Кроме того, я разрабатываю терминологию, которая была бы удобна для практики, вернее, даю новую жизнь древней забытой терминологии.
– Азбучной?
– Да, но из старых азбук, не современных. Меня интересуют описательно-толковательные руководства XVI века, где каждый знак предписывается исполнять особым образом («из гортани гаркнуть», «подынуть к верху» и т.п.). Многие исследователи сейчас ломают голову, пытаясь понять, что это могло означать. Исходя из многолетней практики, я пришел к выводу, что описательные толкования знаков на самом деле указывают на мелизматику. То есть многоступенные знамена нельзя понимать точечно, как выражение мелодии, это все усложнение распева основного тона слога литургического текста.
– Как я понимаю, для Вас первична наречная традиция, а как Вы познакомились с наонной?
– Про наонную традицию я долгое время ничего не знал, я работал по книгам, которые у меня были (калашниковские издания, азбуки). Уже позднее я познакомился с поморскими книгами и стал изучать этот пласт. Однако если некоторые считают, что надо выбирать какую-то одну традицию, то я за то, чтобы все это изучать и обобщать, применять к сложившимся условиям и пропускать через собственный опыт. Вот как есть латынь, а есть языки, которые вышли из нее, эти языки хотя и базируются на латыни, но каждый из них – своя собственная культура, свои традиции, свое произношение.

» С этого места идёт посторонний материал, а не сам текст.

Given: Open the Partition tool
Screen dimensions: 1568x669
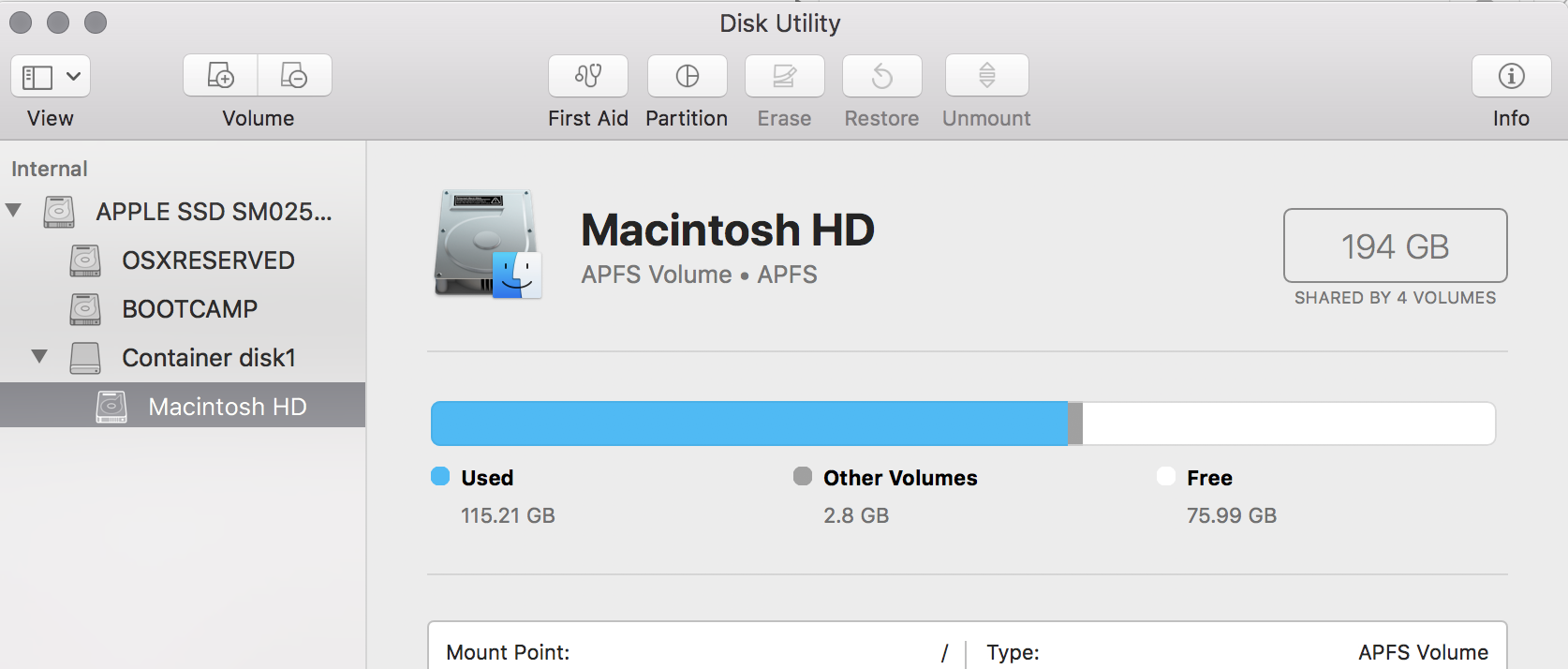Looking at the screenshot, I should tap(687, 76).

Так же я смотрю и на старообрядческие традиции. Они – своего рода новые европейские языки, а я хочу все-таки изучать и практиковать «латынь», для этого я знакомлюсь со всеми этими «языками».
– А какова Ваша позиция относительно манеры пения?
– Мне надо петь так, как мне удобно. Понятно, что момент подражательности на определенных стадиях становления неизбежен. Когда я слушал «поповцев», я начал петь таким же академическим голосом в высоком тоне, потом слушал «казаков-некрасовцев» и увлекался мелизматикой, слушал «поморцев» – пытался петь по-поморски. Но я понимал, что говорю не своим языком. Молитва выше всех подражаний. Нужно найти оптимальный путь, свой собственный.
– А изучали ли Вы византийскую традицию?
– Да, конечно, вначале самостоятельно учил по болгарским учебникам, затем слушал записи.
На службах византийским роспевом я не пою. Византийская и знаменная традиции – это все же разные языки, трудно их совмещать. Но определенное влияние византийской культуры я испытал, и это расширило мои представления о знаменном пении. На архивных старообрядческих записях есть много схожего с византийским пением. В основе этих разных певческих культур одинаковое мышление – ладовое. В современной знаменной традиции это сейчас практически утеряно.
– Как Вы считаете, нужно ли популяризировать знаменный роспев в светском обществе или он должен оставаться достоянием лишь узкого круга «посвященных»?
– Стоит, но скорее в миссионерском ключе. Важно делать акцент не на том, как это оригинально и красиво, но дать понять, что это продукт определенного уклада жизни. Нужно воспринимать эту культуру, прежде всего, в том пространстве, для которого она создавалась. Концертная практика все искажает. Знаменный роспев на концерте – это все равно, что выразительная декламация молитв на сцене.